In an AI-first world, the role of the sales professional is simple: value-add conversations.
Buyers have unmitigated access to information, insights, and industry trends. That means sales professionals have never been more scrutinized. You’re either adding value or you’re not.
Prospects and customers expect you to show up with a point of view. One that is informed by research and experience augmented with the point of view of the firm you represent.
You also need to show you understand their role, their company, and the challenges they are facing right now.
What is a Value-Added Conversation?
Value-Added Conversation is a buzzword, so let’s define it from your customer’s point of view. They don’t need another sales pitch. What they do need is a partner—someone who brings new perspectives, uncovers blind spots and helps them anticipate challenges they might not have even identified yet.
The sales professional’s job is to bring insights the buyer isn’t already aware of paired with a few recommendations.
- Industry Expertise = CredibilityYou must know your customer’s world. The best sales teams embed industry trends, benchmarking data, and competitive insights into their conversations.
- Client Intimacy = Trust & Influence Multi-threading into an account helps sales teams understand stakeholder priorities beyond just the initial buyer. Good relationships across functions are your moat against competitors and elevate your brand within their organization.
- Actionable Insights = Business Impact A diagnosis isn’t worth much if we don’t have a remedy or two in mind. Come prepared with ideas on how the customer can capitalize on opportunities or mitigate risks.

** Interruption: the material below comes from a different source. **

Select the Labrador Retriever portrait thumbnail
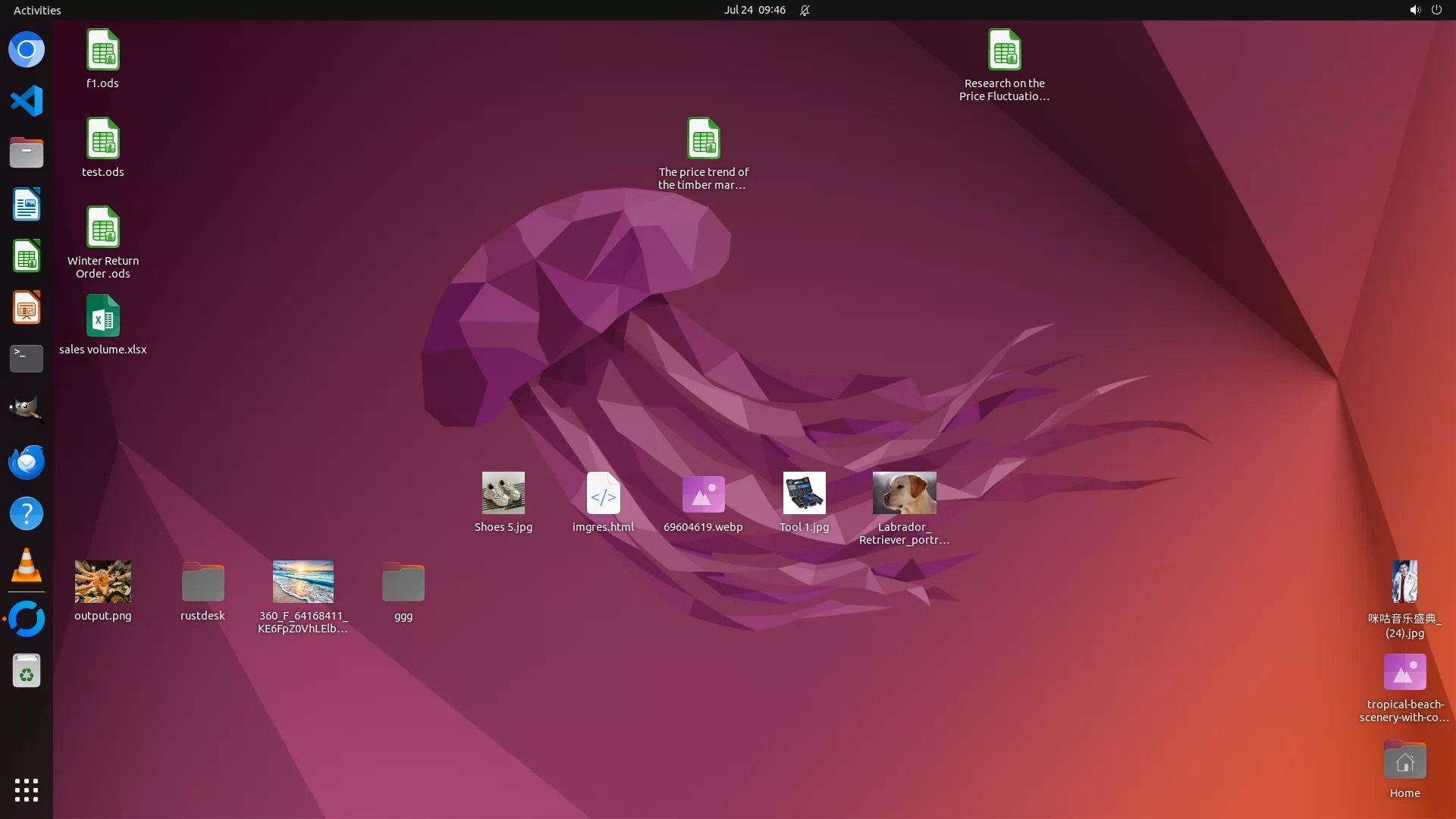 (x=904, y=493)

- Discovery, Storytelling, and Sense-Making Use discovery to guide the conversation, use stories to engage and share what a better future can look like for them, and help them make sense of the mountain of data and signals coming at them, much of which is conflicting (watch CNBC for daily examples.)
What Leading Teams Are Doing
1️⃣ Enabling with Content: Sales teams need dynamic resources that go beyond product knowledge—curated market insights, competitive intelligence, and customer success stories that are easily accessible and organized by segment, use case, and buyer personas.
2️⃣ Practicing: What do most people like to talk about most? Themselves right? For salespeople, that shows up as an instinct to product pitch. Unwiring that instinct, and shifting to Discovery, Storytelling, and Sense-Making, requires practice. It’s a skill that can be taught. Role-playing exercises and peer coaching can reinforce this skill, turning it into a habit
3️⃣ Learning From The Customers: Every prospect and client conversation is an opportunity to learn. We have no shortage of tools at our disposal to do this at scale, connecting buyer and customer conversations across all the go-to-market teams. Leverage these insights to inform marketing content and sales conversations.
Information is everywhere.
Product differentiation is hard to come by and is often fleeting. How your go-to-market teams show up every day can be a moat. Equipping and enabling teams to continuously get better at understanding your customer’s business and demonstrate this understanding through guided discovery, storytelling, and sense-making will stand out in a noisy and crowded world.